The minister allegedly met with other regional leaders, including Israeli officials, in a closed-door gathering about regional responses to climate change, reported Haaretz

Shtayyeh spoke about the lack of drinking water available in the occupied West Bank, the Israeli media outlet said. 


Lebanon’s Caretaker Prime Minister Najib Mikati attended COP27 and warned that climate change could yet worsen the collapse of his country’s economy. 

"Climate change will cause a 14 percent decrease in Lebanon’s GDP by 2040, and a further decrease to 32 percent by 2080," Mikati said. 

The Lebanese leader was allegedly at the high-level meeting between Middle Eastern nations, including Israeli and Palestinian representatives, on Tuesday. 

He has denied interacting with Israeli officials at the meeting.


More than 200 Iraqis representing government, youth and civil society participated in COP27, according to a UN statement. 

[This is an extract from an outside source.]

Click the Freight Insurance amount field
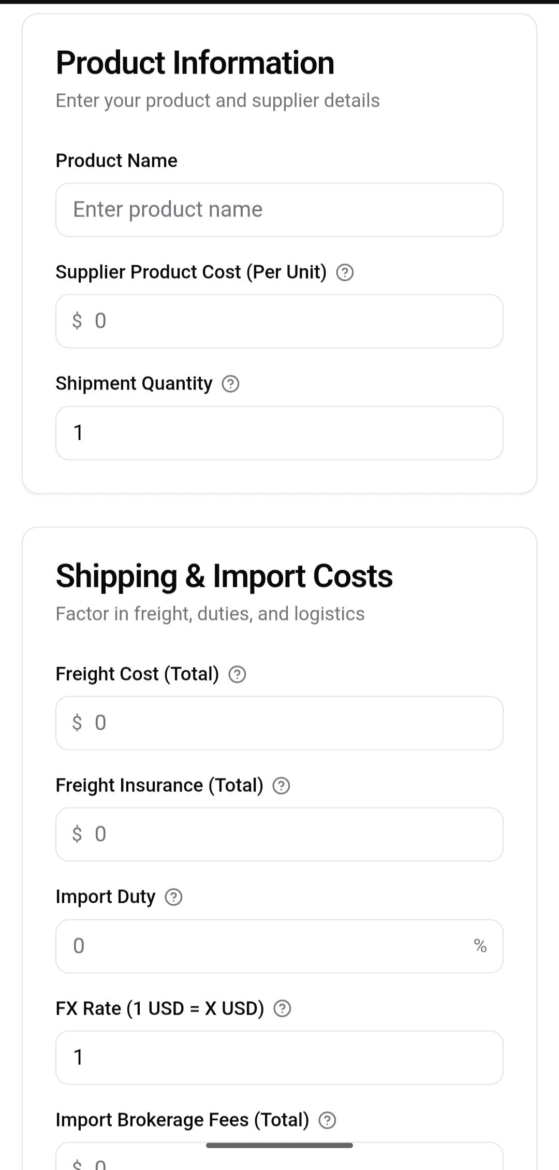The width and height of the screenshot is (559, 1170). [280, 834]
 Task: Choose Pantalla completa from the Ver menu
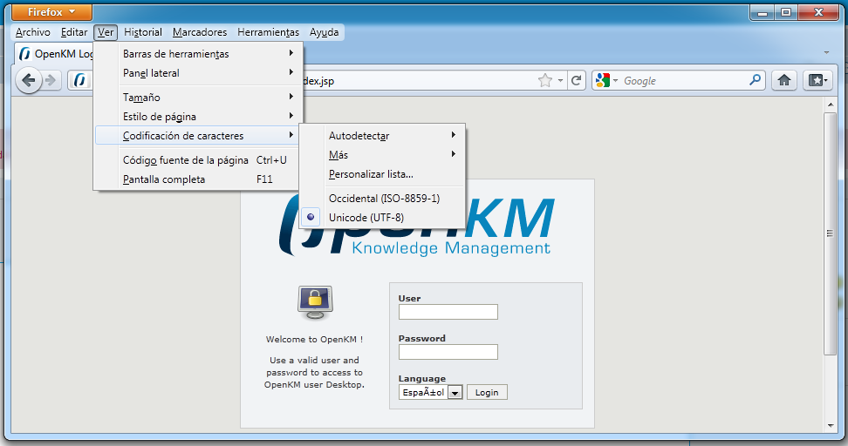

"Iraq is at the frontlines of the climate crisis and one of the countries in the world most vulnerable to climate change, while its citizens suffer from devastating impacts of heat waves, sand and dust storms, flash floods, droughts, land degradation... and water scarcity," said Ghulam Isaczai, a Resident Coordinator. 

Iraq’s President Abdul Latif Rashid attended the summit and was at Tuesday’s high-level meeting including Lebanese, Israeli and Palestinian representatives, sparking outrage.

Lebanon, Israel and Iraq also agreed to cooperate on climate change issues, in a sign of possible normalisation between the countries. Lebanon and Iraq do not recognise Israel.  

Delivering a speech, Rashid said water scarcity is one of the most predominant climate-related problems faced by Iraqis. 

Drought and lack of rain in recent years have imposed "dangerous challenges" on Iraq’s agricultural and livestock wealth, he said.